Goal of the exercise: Retype the whole listing, character for character.

BEGIN Data in this exercise

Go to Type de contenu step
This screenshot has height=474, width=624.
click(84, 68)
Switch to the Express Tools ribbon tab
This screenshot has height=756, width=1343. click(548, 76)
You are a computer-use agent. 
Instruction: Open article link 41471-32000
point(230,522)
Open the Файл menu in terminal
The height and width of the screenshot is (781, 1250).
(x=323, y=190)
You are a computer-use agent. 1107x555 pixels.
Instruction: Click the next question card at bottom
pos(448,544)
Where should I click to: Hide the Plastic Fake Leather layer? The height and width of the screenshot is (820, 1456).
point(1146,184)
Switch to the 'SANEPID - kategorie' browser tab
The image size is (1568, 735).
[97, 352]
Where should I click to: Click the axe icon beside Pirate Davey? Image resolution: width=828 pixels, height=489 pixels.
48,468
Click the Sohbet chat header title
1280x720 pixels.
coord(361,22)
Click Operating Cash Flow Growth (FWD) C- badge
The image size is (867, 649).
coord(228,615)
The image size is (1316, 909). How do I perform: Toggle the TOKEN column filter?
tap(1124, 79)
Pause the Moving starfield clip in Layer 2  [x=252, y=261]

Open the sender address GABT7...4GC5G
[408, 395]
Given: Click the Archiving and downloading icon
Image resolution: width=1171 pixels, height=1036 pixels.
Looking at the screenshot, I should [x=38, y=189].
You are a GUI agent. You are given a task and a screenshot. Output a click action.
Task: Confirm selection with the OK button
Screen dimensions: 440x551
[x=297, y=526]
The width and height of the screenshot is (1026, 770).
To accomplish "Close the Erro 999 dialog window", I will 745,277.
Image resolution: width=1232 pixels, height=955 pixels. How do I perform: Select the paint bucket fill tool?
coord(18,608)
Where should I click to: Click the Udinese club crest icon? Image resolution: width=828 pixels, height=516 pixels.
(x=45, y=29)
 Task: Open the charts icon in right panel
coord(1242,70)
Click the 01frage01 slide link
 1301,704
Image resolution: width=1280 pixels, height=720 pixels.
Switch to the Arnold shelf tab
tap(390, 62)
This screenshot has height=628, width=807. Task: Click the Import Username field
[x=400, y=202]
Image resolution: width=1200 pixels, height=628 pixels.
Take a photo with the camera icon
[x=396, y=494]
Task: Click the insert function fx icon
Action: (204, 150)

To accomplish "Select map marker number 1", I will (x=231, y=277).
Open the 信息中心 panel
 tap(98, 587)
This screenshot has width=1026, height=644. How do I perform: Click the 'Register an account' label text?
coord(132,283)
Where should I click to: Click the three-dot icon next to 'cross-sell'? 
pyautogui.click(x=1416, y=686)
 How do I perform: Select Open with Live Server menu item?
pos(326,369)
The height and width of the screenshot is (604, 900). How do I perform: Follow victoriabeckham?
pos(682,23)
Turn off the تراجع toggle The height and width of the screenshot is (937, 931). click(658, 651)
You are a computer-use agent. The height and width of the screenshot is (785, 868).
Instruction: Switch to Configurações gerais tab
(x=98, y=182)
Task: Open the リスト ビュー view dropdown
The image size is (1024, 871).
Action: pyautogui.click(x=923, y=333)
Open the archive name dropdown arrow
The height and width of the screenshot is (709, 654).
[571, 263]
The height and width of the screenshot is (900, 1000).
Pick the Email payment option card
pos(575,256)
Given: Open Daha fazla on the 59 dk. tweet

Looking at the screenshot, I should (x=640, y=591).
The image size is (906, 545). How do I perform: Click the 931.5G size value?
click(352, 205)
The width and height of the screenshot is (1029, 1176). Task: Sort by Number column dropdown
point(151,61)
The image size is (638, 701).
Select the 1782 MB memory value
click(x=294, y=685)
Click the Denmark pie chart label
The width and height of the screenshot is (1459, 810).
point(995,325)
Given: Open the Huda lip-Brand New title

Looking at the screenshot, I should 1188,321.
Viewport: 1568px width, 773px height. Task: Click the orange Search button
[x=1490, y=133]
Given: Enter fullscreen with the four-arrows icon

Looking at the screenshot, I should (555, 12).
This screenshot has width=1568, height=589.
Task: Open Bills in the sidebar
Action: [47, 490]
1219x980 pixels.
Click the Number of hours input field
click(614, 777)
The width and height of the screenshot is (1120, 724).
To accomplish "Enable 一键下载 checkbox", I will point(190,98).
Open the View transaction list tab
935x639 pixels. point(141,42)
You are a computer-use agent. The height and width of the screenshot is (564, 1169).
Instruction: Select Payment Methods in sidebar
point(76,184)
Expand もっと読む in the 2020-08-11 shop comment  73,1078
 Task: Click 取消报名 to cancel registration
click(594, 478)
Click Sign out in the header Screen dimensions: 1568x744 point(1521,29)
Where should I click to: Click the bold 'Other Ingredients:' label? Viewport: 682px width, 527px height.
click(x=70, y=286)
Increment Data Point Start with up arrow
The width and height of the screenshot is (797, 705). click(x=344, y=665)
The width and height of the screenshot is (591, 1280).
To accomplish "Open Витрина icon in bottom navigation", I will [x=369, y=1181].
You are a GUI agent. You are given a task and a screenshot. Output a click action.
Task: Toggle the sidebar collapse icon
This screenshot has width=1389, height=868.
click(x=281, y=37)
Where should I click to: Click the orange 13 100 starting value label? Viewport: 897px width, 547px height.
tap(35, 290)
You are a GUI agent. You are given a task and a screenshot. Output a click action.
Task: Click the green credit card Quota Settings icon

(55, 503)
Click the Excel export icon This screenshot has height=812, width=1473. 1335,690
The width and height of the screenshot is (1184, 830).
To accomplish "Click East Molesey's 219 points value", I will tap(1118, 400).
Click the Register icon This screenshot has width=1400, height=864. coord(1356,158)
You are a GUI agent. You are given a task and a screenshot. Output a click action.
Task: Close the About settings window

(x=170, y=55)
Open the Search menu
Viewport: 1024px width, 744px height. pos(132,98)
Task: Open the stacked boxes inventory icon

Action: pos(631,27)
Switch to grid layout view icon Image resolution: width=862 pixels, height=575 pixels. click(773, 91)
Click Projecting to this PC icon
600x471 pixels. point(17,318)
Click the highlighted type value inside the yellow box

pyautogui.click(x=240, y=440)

END Data in this exercise

Answer below:
Go to Type de contenu step
This screenshot has height=474, width=624.
click(84, 68)
Switch to the Express Tools ribbon tab
This screenshot has height=756, width=1343. click(548, 76)
You are a computer-use agent. 
Instruction: Open article link 41471-32000
point(230,522)
Open the Файл menu in terminal
The height and width of the screenshot is (781, 1250).
(x=323, y=190)
You are a computer-use agent. 1107x555 pixels.
Instruction: Click the next question card at bottom
pos(448,544)
Where should I click to: Hide the Plastic Fake Leather layer? The height and width of the screenshot is (820, 1456).
point(1146,184)
Switch to the 'SANEPID - kategorie' browser tab
The image size is (1568, 735).
[97, 352]
Where should I click to: Click the axe icon beside Pirate Davey? Image resolution: width=828 pixels, height=489 pixels.
48,468
Click the Sohbet chat header title
1280x720 pixels.
coord(361,22)
Click Operating Cash Flow Growth (FWD) C- badge
The image size is (867, 649).
coord(228,615)
The image size is (1316, 909). How do I perform: Toggle the TOKEN column filter?
tap(1124, 79)
Pause the Moving starfield clip in Layer 2  [x=252, y=261]

Open the sender address GABT7...4GC5G
[408, 395]
Given: Click the Archiving and downloading icon
Image resolution: width=1171 pixels, height=1036 pixels.
Looking at the screenshot, I should [x=38, y=189].
You are a GUI agent. You are given a task and a screenshot. Output a click action.
Task: Confirm selection with the OK button
Screen dimensions: 440x551
[x=297, y=526]
The width and height of the screenshot is (1026, 770).
To accomplish "Close the Erro 999 dialog window", I will 745,277.
Image resolution: width=1232 pixels, height=955 pixels. How do I perform: Select the paint bucket fill tool?
coord(18,608)
Where should I click to: Click the Udinese club crest icon? Image resolution: width=828 pixels, height=516 pixels.
(x=45, y=29)
 Task: Open the charts icon in right panel
coord(1242,70)
Click the 01frage01 slide link
 1301,704
Image resolution: width=1280 pixels, height=720 pixels.
Switch to the Arnold shelf tab
tap(390, 62)
This screenshot has height=628, width=807. Task: Click the Import Username field
[x=400, y=202]
Image resolution: width=1200 pixels, height=628 pixels.
Take a photo with the camera icon
[x=396, y=494]
Task: Click the insert function fx icon
Action: (204, 150)

To accomplish "Select map marker number 1", I will (x=231, y=277).
Open the 信息中心 panel
 tap(98, 587)
This screenshot has width=1026, height=644. How do I perform: Click the 'Register an account' label text?
coord(132,283)
Where should I click to: Click the three-dot icon next to 'cross-sell'? 
pyautogui.click(x=1416, y=686)
 How do I perform: Select Open with Live Server menu item?
pos(326,369)
The height and width of the screenshot is (604, 900). How do I perform: Follow victoriabeckham?
pos(682,23)
Turn off the تراجع toggle The height and width of the screenshot is (937, 931). click(658, 651)
You are a computer-use agent. The height and width of the screenshot is (785, 868).
Instruction: Switch to Configurações gerais tab
(x=98, y=182)
Task: Open the リスト ビュー view dropdown
The image size is (1024, 871).
Action: pyautogui.click(x=923, y=333)
Open the archive name dropdown arrow
The height and width of the screenshot is (709, 654).
[571, 263]
The height and width of the screenshot is (900, 1000).
Pick the Email payment option card
pos(575,256)
Given: Open Daha fazla on the 59 dk. tweet

Looking at the screenshot, I should (x=640, y=591).
The image size is (906, 545). How do I perform: Click the 931.5G size value?
click(352, 205)
The width and height of the screenshot is (1029, 1176). Task: Sort by Number column dropdown
point(151,61)
The image size is (638, 701).
Select the 1782 MB memory value
click(x=294, y=685)
Click the Denmark pie chart label
The width and height of the screenshot is (1459, 810).
point(995,325)
Given: Open the Huda lip-Brand New title

Looking at the screenshot, I should 1188,321.
Viewport: 1568px width, 773px height. Task: Click the orange Search button
[x=1490, y=133]
Given: Enter fullscreen with the four-arrows icon

Looking at the screenshot, I should (555, 12).
This screenshot has width=1568, height=589.
Task: Open Bills in the sidebar
Action: [47, 490]
1219x980 pixels.
Click the Number of hours input field
click(614, 777)
The width and height of the screenshot is (1120, 724).
To accomplish "Enable 一键下载 checkbox", I will point(190,98).
Open the View transaction list tab
935x639 pixels. point(141,42)
You are a computer-use agent. The height and width of the screenshot is (564, 1169).
Instruction: Select Payment Methods in sidebar
point(76,184)
Expand もっと読む in the 2020-08-11 shop comment  73,1078
 Task: Click 取消报名 to cancel registration
click(594, 478)
Click Sign out in the header Screen dimensions: 1568x744 point(1521,29)
Where should I click to: Click the bold 'Other Ingredients:' label? Viewport: 682px width, 527px height.
click(x=70, y=286)
Increment Data Point Start with up arrow
The width and height of the screenshot is (797, 705). click(x=344, y=665)
The width and height of the screenshot is (591, 1280).
To accomplish "Open Витрина icon in bottom navigation", I will [x=369, y=1181].
You are a GUI agent. You are given a task and a screenshot. Output a click action.
Task: Toggle the sidebar collapse icon
This screenshot has width=1389, height=868.
click(x=281, y=37)
Where should I click to: Click the orange 13 100 starting value label? Viewport: 897px width, 547px height.
tap(35, 290)
You are a GUI agent. You are given a task and a screenshot. Output a click action.
Task: Click the green credit card Quota Settings icon

(55, 503)
Click the Excel export icon This screenshot has height=812, width=1473. 1335,690
The width and height of the screenshot is (1184, 830).
To accomplish "Click East Molesey's 219 points value", I will tap(1118, 400).
Click the Register icon This screenshot has width=1400, height=864. coord(1356,158)
You are a GUI agent. You are given a task and a screenshot. Output a click action.
Task: Close the About settings window

(x=170, y=55)
Open the Search menu
Viewport: 1024px width, 744px height. pos(132,98)
Task: Open the stacked boxes inventory icon

Action: pos(631,27)
Switch to grid layout view icon Image resolution: width=862 pixels, height=575 pixels. click(773, 91)
Click Projecting to this PC icon
600x471 pixels. point(17,318)
Click the highlighted type value inside the yellow box

pyautogui.click(x=240, y=440)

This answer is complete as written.